If you read Veronica Guerrieri’s analysis of the impact of monetary policy in an economy undergoing such structural shifts you suddenly come to doubt whether rate hikes by the central bank make any sense at all.
The problem is that if central banks hike interest rates, it makes it harder for the sectors of the economy that are facing a demand overhang to expand production capacity. Of course, excess demand in these sectors is declining and this will reduce inflation in the sectors that face a demand overhang, but at the same time, sectors that already have too little demand will see demand drop even more, forcing them to adjust downwards.
This may sound like the usual cycle of creative destruction that happens during every recession but it isn’t. Because the rising prices in sectors with too much demand are not due to cyclically high demand but due to a permanent shift in demand from one sector to another. Cooling off that demand does nothing to cool inflation in the long run. Instead, what the economy needs to do is go through a period of adjustment in relative prices to reflect the permanent changes in relative demand. And hiking interest rate in such a phase only works if the workers who are employed in declining sectors lose their job and then move on to jobs in expanding sectors. But if companies operating in expanding sectors face higher interest rates they are less inclined to hire additional employees or invest in expanding capacity.
All of this is to say that if the central bank in such an environment increases interest rates, all it may achieve is a permanent increase in unemployment rates without taming the inflationary pressures in the expanding sectors.

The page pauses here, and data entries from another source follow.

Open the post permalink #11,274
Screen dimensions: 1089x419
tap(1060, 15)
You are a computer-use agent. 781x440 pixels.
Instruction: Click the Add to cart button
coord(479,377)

I am not sure if their analysis is correct, mostly because, as the authors of the research point out, it depends on the impact rate hikes or rate cuts have on the labour force and job creation in different sectors. But it at least puts some doubt on my view that in 2022 we should have hiked interest rates to fight excess demand since the excess demand was very concentrated in specific sectors and not widespread across the economy. Maybe doing what central banks did in 1990 namely not hiking at all would have been the optimal policy decision. If this theory is correct, then central banks in 2022 have already created persistent stagflation by creating unemployment in declining sectors while not curbing price pressures in expanding sectors. I guess we will find out in 2023 and 2024.